We’ve uploaded some sample data sets in the IBM Watson Analytics community for you to work with as you learn more about Watson Analytics. This expert blog uses the Telco Customer Churn data set. WA_Fn-UseC_-Telco-Customer-Churn
What’s in the Telco Customer Churn data set?
This data set provides info to help you predict behavior to retain customers. You can analyze all relevant customer data and develop focused customer retention programs.
A telecommunications company is concerned about the number of customers leaving their landline business for cable competitors. They need to understand who is leaving. Imagine that you’re an analyst at this company and you have to find out who is leaving and why.
The data set includes information about:
Customers who left within the last month – the column is called Churn
Services that each customer has signed up for – phone, multiple lines, internet, online security, online backup, device protection, tech support, and streaming TV and movies
Customer account information – how long they’ve been a customer, contract, payment method, paperless billing, monthly charges, and total charges
Demographic info about customers – gender, age range, and if they have partners and dependents
If you don’t have the data set…
Go to https://community.watsonanalytics.com/resources/
Download the Telco Customer Churn sample data file.
In Watson Analytics, tap Add and upload Telco Customer Churn.
The filename is a bit longer: WA_Fn-UseC_-Telco-Customer-Churn.csv.
The data set appears as a tile in the Welcome page and you’re ready to get to work.
Which customers are likely to leave?
To find the answer to this question, tap the WA_Fn-UseC_-Telco-Customer-Churn tile and tap Prediction.
You want to learn more about customers who’ve left the company in the past month – this is the target that you want to investigate. The data is in the column called Churn, which is the column we’ve already picked as the target for the prediction. Let’s find out which variables influence customers who leave.
Name the prediction and tap Create Prediction.
Watson Analytics analyzes the data and generates visualizations to provide insights into this issue.
The spiral shows you the top predictors, or key drivers, of churn in color; other drivers appear in gray. The closer the driver is to the center of the spiral, the stronger the predictive strength of the driver is.

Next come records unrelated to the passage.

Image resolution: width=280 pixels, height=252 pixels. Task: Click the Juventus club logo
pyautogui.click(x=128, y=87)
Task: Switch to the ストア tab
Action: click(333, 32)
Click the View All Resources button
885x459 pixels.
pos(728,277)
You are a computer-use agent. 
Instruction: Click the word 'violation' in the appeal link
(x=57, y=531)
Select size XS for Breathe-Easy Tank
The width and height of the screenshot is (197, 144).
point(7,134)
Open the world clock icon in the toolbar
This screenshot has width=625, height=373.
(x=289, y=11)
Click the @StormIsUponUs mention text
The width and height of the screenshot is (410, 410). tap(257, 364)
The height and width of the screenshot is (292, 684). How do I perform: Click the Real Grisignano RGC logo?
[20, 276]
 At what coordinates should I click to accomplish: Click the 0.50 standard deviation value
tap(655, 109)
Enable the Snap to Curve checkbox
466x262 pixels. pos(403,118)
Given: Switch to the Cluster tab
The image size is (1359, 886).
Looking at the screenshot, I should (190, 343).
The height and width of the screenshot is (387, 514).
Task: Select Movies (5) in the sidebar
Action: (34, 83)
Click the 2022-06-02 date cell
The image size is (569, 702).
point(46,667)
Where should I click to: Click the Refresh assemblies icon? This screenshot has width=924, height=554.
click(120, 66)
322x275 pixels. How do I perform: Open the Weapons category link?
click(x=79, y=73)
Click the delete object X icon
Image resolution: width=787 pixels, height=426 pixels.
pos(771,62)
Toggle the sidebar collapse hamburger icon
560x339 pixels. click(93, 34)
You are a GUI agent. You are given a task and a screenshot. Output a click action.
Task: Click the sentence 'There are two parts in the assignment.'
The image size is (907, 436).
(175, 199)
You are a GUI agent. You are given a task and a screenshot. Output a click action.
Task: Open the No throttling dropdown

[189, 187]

The key drivers are tenure, contract, and online security. The visualizations to the right of the spiral show how one driver at a time drives churn. The blue or green dots in the upper right of the visualizations identify which driver is being shown.
Tap tenure drives Churn.
This new visualization shows that customers who have been customers for shorter periods are more likely to leave.
Close this visualization by tapping the X in its upper right corner.
You can look at the visualizations for the other drivers on your own. Let’s move on and explore churn in more depth.
To the left of the spiral are options for creating visualizations that show more than one driver at a time.
Let’s go straight to the deeper and more predictive analysis of the data. Tap Combination.
You get a new set of visualizations on the right, including a decision tree, that show the combination of variables that influence your target.
Let’s look at the combination of key drivers that influence whether customers leave. Tap the decision tree.
Let’s look at a word cloud about the key factors that influence churn. Tap Predictor Importance.
Contract, Internet Service, Tenure, and Total Charges are the most important factors.
Let’s get some more details on who is leaving so we can predict who is likely to leave in the future. Tap Top Decision Rules.
The rules are specific and detailed, and are sorted by accuracy. They currently focus on customers who do not leave. We need to change that.
Change the No to Yes.
A clearer view emerges. Customers who leave tend to be ones who are on a month-to-month contract, have fiber optic internet service, and have been customers for shorter periods.
You can now predict which customers are at risk to churn. Use the decision rules to identify customers who fit the churn profile so you can proactively offer them an incentive to stay.